▸ Records provided:

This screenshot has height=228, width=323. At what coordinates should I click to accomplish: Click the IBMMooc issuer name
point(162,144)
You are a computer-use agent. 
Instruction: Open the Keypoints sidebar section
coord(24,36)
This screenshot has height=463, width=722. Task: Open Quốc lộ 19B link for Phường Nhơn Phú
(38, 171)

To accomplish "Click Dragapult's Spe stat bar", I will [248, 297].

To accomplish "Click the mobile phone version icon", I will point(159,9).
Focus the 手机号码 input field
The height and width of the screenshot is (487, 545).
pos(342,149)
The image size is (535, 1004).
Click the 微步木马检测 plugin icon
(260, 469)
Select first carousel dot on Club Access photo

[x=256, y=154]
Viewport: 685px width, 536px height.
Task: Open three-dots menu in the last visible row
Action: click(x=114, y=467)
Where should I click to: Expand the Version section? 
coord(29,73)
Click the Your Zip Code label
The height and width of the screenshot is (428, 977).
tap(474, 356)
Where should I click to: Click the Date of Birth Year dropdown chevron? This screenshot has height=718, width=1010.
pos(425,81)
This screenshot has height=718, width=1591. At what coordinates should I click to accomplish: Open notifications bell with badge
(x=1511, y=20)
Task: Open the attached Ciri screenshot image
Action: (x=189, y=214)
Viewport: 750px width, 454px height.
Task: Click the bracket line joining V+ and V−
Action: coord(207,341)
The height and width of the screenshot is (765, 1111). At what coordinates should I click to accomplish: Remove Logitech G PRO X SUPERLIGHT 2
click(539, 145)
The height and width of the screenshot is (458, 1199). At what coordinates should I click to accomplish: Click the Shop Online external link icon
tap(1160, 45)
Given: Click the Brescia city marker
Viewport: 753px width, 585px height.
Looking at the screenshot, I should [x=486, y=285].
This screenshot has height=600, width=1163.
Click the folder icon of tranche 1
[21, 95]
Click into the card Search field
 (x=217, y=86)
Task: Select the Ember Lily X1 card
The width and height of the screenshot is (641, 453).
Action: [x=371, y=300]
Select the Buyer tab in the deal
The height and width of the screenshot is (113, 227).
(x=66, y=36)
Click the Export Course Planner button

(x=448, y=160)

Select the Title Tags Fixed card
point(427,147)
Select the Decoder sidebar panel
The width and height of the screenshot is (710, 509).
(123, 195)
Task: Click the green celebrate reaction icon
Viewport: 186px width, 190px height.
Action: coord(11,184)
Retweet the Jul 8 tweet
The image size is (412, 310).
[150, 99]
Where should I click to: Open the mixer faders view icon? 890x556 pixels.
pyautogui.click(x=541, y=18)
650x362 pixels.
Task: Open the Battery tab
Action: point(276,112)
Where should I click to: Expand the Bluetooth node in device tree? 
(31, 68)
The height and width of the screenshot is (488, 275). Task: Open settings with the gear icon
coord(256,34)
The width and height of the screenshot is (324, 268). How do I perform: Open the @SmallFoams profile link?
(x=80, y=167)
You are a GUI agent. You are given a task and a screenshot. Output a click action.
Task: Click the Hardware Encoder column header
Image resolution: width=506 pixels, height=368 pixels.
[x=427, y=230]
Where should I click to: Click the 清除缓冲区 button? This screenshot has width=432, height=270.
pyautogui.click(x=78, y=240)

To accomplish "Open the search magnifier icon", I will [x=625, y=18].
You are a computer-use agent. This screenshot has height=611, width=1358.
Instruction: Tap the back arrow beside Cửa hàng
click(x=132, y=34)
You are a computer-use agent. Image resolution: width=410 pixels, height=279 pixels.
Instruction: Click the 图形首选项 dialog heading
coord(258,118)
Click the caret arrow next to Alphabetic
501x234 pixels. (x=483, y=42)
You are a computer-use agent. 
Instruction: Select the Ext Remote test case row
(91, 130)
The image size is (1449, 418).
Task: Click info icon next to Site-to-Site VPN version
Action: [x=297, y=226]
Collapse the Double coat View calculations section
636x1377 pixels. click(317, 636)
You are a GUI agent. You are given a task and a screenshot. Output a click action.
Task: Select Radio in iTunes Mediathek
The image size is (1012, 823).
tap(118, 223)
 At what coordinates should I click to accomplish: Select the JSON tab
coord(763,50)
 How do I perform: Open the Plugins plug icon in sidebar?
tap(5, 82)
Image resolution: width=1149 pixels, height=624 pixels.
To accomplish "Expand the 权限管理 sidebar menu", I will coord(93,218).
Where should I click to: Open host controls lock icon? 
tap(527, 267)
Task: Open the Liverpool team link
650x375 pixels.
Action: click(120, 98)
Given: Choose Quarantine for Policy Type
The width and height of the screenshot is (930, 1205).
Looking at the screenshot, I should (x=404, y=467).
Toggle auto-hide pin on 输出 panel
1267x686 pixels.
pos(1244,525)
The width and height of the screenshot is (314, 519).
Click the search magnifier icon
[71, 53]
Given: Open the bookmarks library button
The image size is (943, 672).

▸ Problem statement: Give back each entry exactly as it was written.

▸ Output:
This screenshot has height=228, width=323. At what coordinates should I click to accomplish: Click the IBMMooc issuer name
point(162,144)
You are a computer-use agent. 
Instruction: Open the Keypoints sidebar section
coord(24,36)
This screenshot has height=463, width=722. Task: Open Quốc lộ 19B link for Phường Nhơn Phú
(38, 171)

To accomplish "Click Dragapult's Spe stat bar", I will [248, 297].

To accomplish "Click the mobile phone version icon", I will point(159,9).
Focus the 手机号码 input field
The height and width of the screenshot is (487, 545).
pos(342,149)
The image size is (535, 1004).
Click the 微步木马检测 plugin icon
(260, 469)
Select first carousel dot on Club Access photo

[x=256, y=154]
Viewport: 685px width, 536px height.
Task: Open three-dots menu in the last visible row
Action: click(x=114, y=467)
Where should I click to: Expand the Version section? 
coord(29,73)
Click the Your Zip Code label
The height and width of the screenshot is (428, 977).
tap(474, 356)
Where should I click to: Click the Date of Birth Year dropdown chevron? This screenshot has height=718, width=1010.
pos(425,81)
This screenshot has height=718, width=1591. At what coordinates should I click to accomplish: Open notifications bell with badge
(x=1511, y=20)
Task: Open the attached Ciri screenshot image
Action: (x=189, y=214)
Viewport: 750px width, 454px height.
Task: Click the bracket line joining V+ and V−
Action: coord(207,341)
The height and width of the screenshot is (765, 1111). At what coordinates should I click to accomplish: Remove Logitech G PRO X SUPERLIGHT 2
click(539, 145)
The height and width of the screenshot is (458, 1199). At what coordinates should I click to accomplish: Click the Shop Online external link icon
tap(1160, 45)
Given: Click the Brescia city marker
Viewport: 753px width, 585px height.
Looking at the screenshot, I should [x=486, y=285].
This screenshot has height=600, width=1163.
Click the folder icon of tranche 1
[21, 95]
Click into the card Search field
 (x=217, y=86)
Task: Select the Ember Lily X1 card
The width and height of the screenshot is (641, 453).
Action: [x=371, y=300]
Select the Buyer tab in the deal
The height and width of the screenshot is (113, 227).
(x=66, y=36)
Click the Export Course Planner button

(x=448, y=160)

Select the Title Tags Fixed card
point(427,147)
Select the Decoder sidebar panel
The width and height of the screenshot is (710, 509).
(123, 195)
Task: Click the green celebrate reaction icon
Viewport: 186px width, 190px height.
Action: coord(11,184)
Retweet the Jul 8 tweet
The image size is (412, 310).
[150, 99]
Where should I click to: Open the mixer faders view icon? 890x556 pixels.
pyautogui.click(x=541, y=18)
650x362 pixels.
Task: Open the Battery tab
Action: point(276,112)
Where should I click to: Expand the Bluetooth node in device tree? 
(31, 68)
The height and width of the screenshot is (488, 275). Task: Open settings with the gear icon
coord(256,34)
The width and height of the screenshot is (324, 268). How do I perform: Open the @SmallFoams profile link?
(x=80, y=167)
You are a GUI agent. You are given a task and a screenshot. Output a click action.
Task: Click the Hardware Encoder column header
Image resolution: width=506 pixels, height=368 pixels.
[x=427, y=230]
Where should I click to: Click the 清除缓冲区 button? This screenshot has width=432, height=270.
pyautogui.click(x=78, y=240)

To accomplish "Open the search magnifier icon", I will [x=625, y=18].
You are a computer-use agent. This screenshot has height=611, width=1358.
Instruction: Tap the back arrow beside Cửa hàng
click(x=132, y=34)
You are a computer-use agent. Image resolution: width=410 pixels, height=279 pixels.
Instruction: Click the 图形首选项 dialog heading
coord(258,118)
Click the caret arrow next to Alphabetic
501x234 pixels. (x=483, y=42)
You are a computer-use agent. 
Instruction: Select the Ext Remote test case row
(91, 130)
The image size is (1449, 418).
Task: Click info icon next to Site-to-Site VPN version
Action: [x=297, y=226]
Collapse the Double coat View calculations section
636x1377 pixels. click(317, 636)
You are a GUI agent. You are given a task and a screenshot. Output a click action.
Task: Select Radio in iTunes Mediathek
The image size is (1012, 823).
tap(118, 223)
 At what coordinates should I click to accomplish: Select the JSON tab
coord(763,50)
 How do I perform: Open the Plugins plug icon in sidebar?
tap(5, 82)
Image resolution: width=1149 pixels, height=624 pixels.
To accomplish "Expand the 权限管理 sidebar menu", I will coord(93,218).
Where should I click to: Open host controls lock icon? 
tap(527, 267)
Task: Open the Liverpool team link
650x375 pixels.
Action: click(120, 98)
Given: Choose Quarantine for Policy Type
The width and height of the screenshot is (930, 1205).
Looking at the screenshot, I should (x=404, y=467).
Toggle auto-hide pin on 输出 panel
1267x686 pixels.
pos(1244,525)
The width and height of the screenshot is (314, 519).
Click the search magnifier icon
[71, 53]
Given: Open the bookmarks library button
The image size is (943, 672).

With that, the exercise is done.